Perhaps this is also a ‘betrayal’ as much of this type of demonic symbolism from Judaic/Egyptian/Babalonian, worship of Yahweh, (Baal) has slowly (but calculatingly and cunningly) infiltrated many other faith based organizations also, particularly “Christianity”. The history of the world (at least the last several millennia) has seen the constant erosion of Dharma by this pernicious and mendacoius degradation by the ‘forces of darkness’ to the point where it has completely saturated and brazenly (and subliminally) turned our worldwide population into a dysfuctional, degraded, atheistic, mind-controlled and ‘brain damaged’ collection of misfits and dupes.
The chequered theme of the Freemason Illuminati is also represented in the vehicles (and head-wear) of the police which is attributed to Freemason, “Spook” Sir Percy Sillitoe who was Chief Constable of Glasgow in the 1930’s, later becoming a director of MI5 and later worked for Rothschild’s De Beers Diamonds, where he was involved in death squads in Africa.
Police in New Zealand, Australia, Hong Kong and a few European countries also use this chequered pattern of Illuminati Freemasonry which is known as “Sillitoe Tartan”. Similar chequered designs in different colors also cover Emergency Services, Ambulance, Fire and Rescue Services etc etc. The enlarged patterns are also referred to as “Battenberg Markings” The Imposter Queen of England’s name is Battenberg and she is the ‘female’ head (High Priestess) of the Freemason Illuminati, the ‘male’ head being the Duke of Kent. St John’s Ambulance was formed by The Knights Hospitaler of St John of Jerusalem and are a branch of The Knights of Malta and also The Knights Templar (many of the latter who fled France and established themselves in Rosslyn, Scotland in the 14th century).
The British “Royal” family are all Ashkenazi Crypto Jews who have extraordinary power and wealth (not just the “tourist, postcard, non-political entities” they pretend to be! They have a virtual monopoly in the Nuclear Industry (and uranium) worth over 17 Trillions alone! They are Satanic, parasitic filth, pedophiles, homosexuals and cannibals and many have been ”sired” by Rothschilds (who are even more powerful, still!). The pedophile Kazarian mafia that these “elite scum” belong to remain beyond the scope of prosecution because all of the heads of police are high ranking Freemasons (in the UK one in every 5 police is a Freemason), what to speak of judges, Queens Councils, Doctors etc.
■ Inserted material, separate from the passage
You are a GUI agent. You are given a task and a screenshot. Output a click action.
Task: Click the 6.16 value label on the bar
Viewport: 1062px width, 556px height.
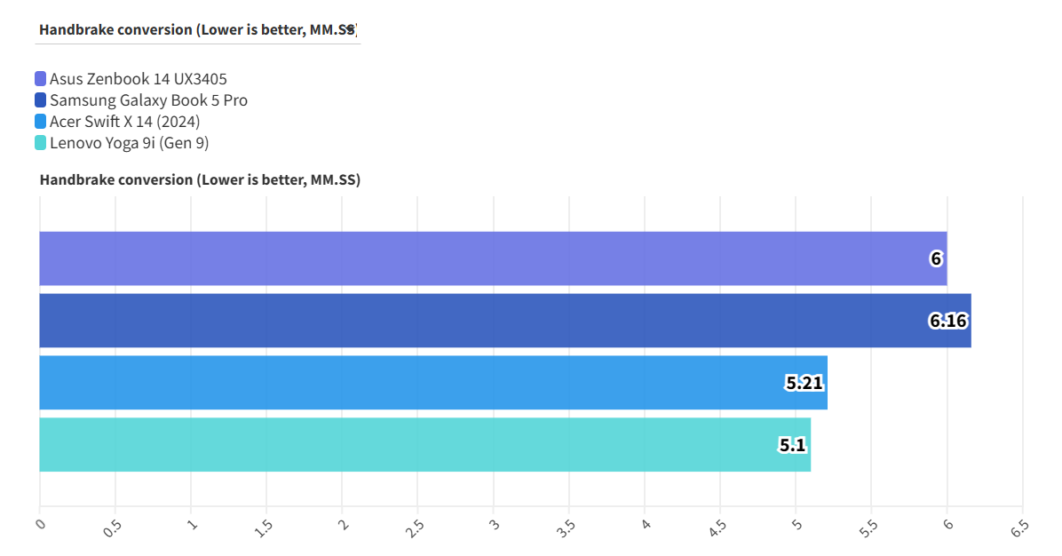pos(949,322)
The Freemason Illuminati, and modus-operandii is “hidden in plain site” and they are obsessed with symbolism which for most people goes completely ”unnoticed” as the vast sudra population (of comatosed, dupes!) form the largest demographic of the Dharmadvarji (the cheated!), allowing the influence and control of the Satanic Freemason Illuminati to ‘slip under the radar’ with it’s all-pervading, subliminal influence to entice, and ensnare within it’s control which has also gone “unnoticed” within FISKCON (in more ways than one!).